Tech
4 -Machine learning, code for identifying the outliers in jupyter notebook

4 -Machine learning, code for identifying the outliers in jupyter notebook

We first load the dataset into a pandas dataframe using the pd.read_csv() function.

We then define a function called detect_outliers that takes in a dataset and uses the z-score method to detect outliers. The function first calculates the mean and standard deviation of the data, and then sets a threshold for detecting outliers as three times the standard deviation.


import pandas as pd
import numpy as np

# load the dataset
df = pd.read_csv('path/to/dataset.csv')

# define a function to detect outliers
def detect_outliers(data):
    # calculate the mean and standard deviation of the data
    mean = np.mean(data)
    std = np.std(data)
    # set the threshold for detecting outliers
    threshold = 3 * std
    # identify outliers using the z-score method
    z_scores = [(x - mean) / std for x in data]
    outliers = np.where(np.abs(z_scores) > threshold)
    return outliers[0]

# apply the detect_outliers function to each column of the dataset
outliers = {}
for column in df.columns:
    column_outliers = detect_outliers(df[column])
    outliers[column] = column_outliers

# print the outliers for each column
for column, column_outliers in outliers.items():
    print('Outliers in column {}: {}'.format(column, column_outliers))

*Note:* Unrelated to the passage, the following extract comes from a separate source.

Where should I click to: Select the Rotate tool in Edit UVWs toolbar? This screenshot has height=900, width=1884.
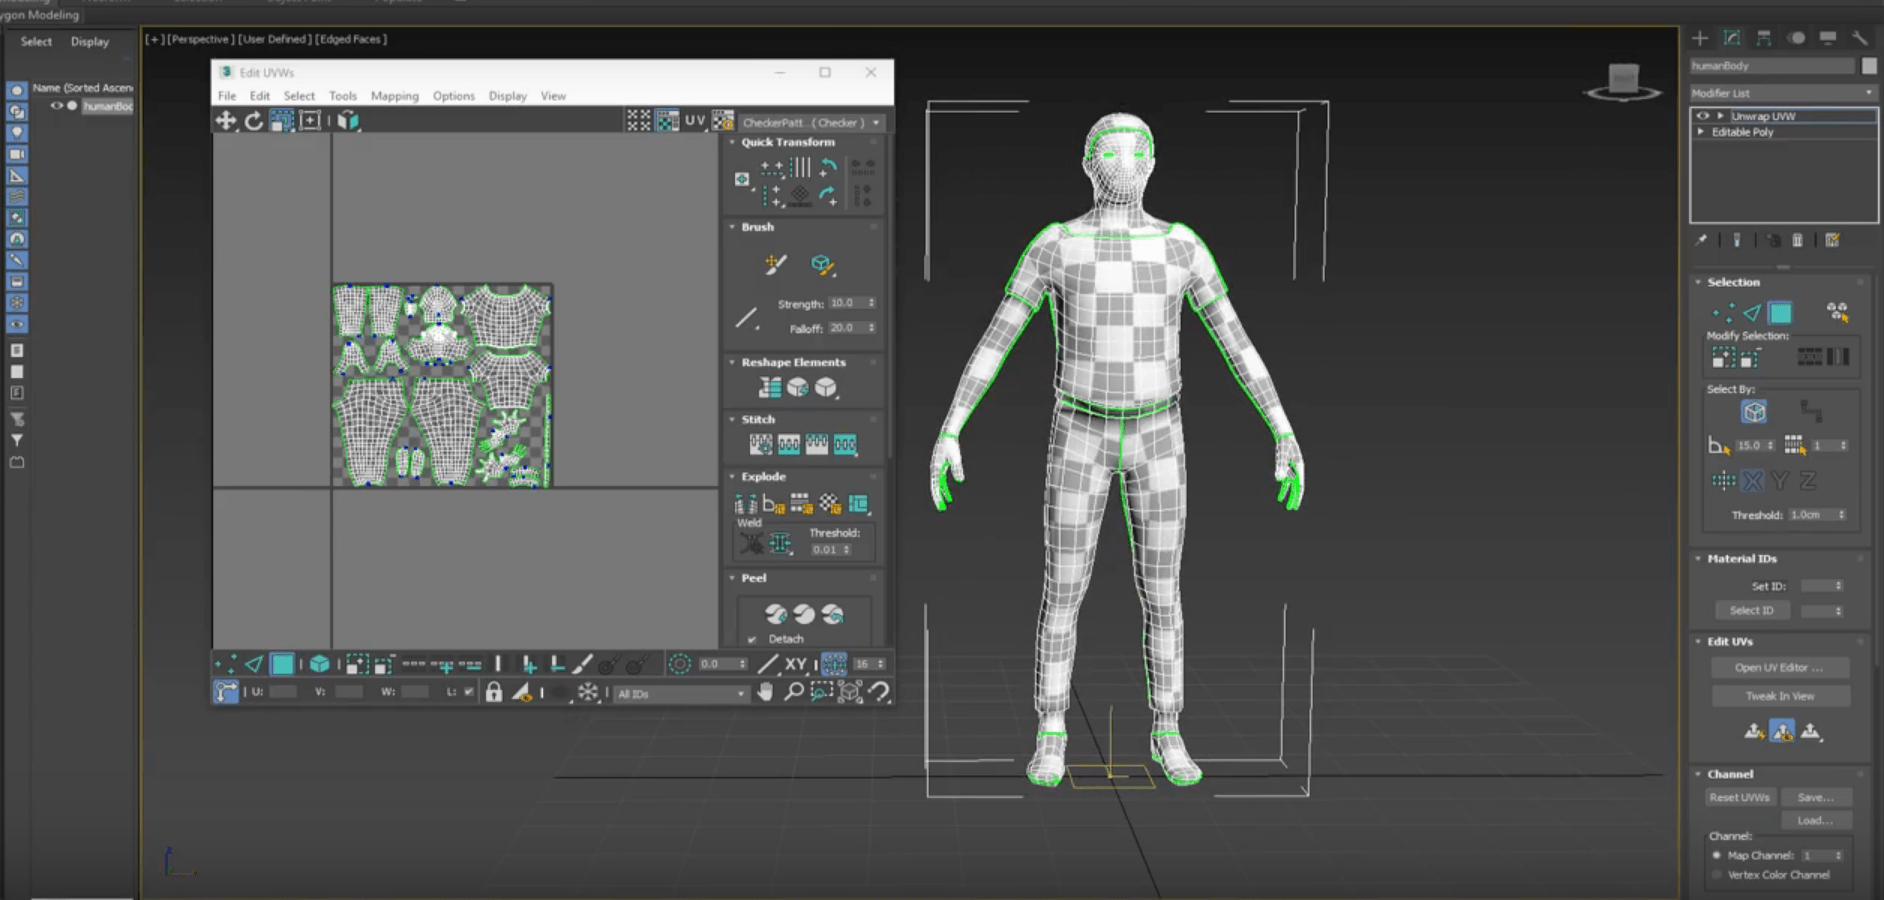(x=254, y=121)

The function then calculates the z-scores for each data point in the dataset, and identifies outliers as any data point with an absolute z-score greater than the threshold.

Next, we apply the detect_outliers function to each column of the dataset using a for loop, and store the outliers for each column in a dictionary called outliers.

Finally, we print the outliers for each column by iterating through the outliers dictionary using another for loop.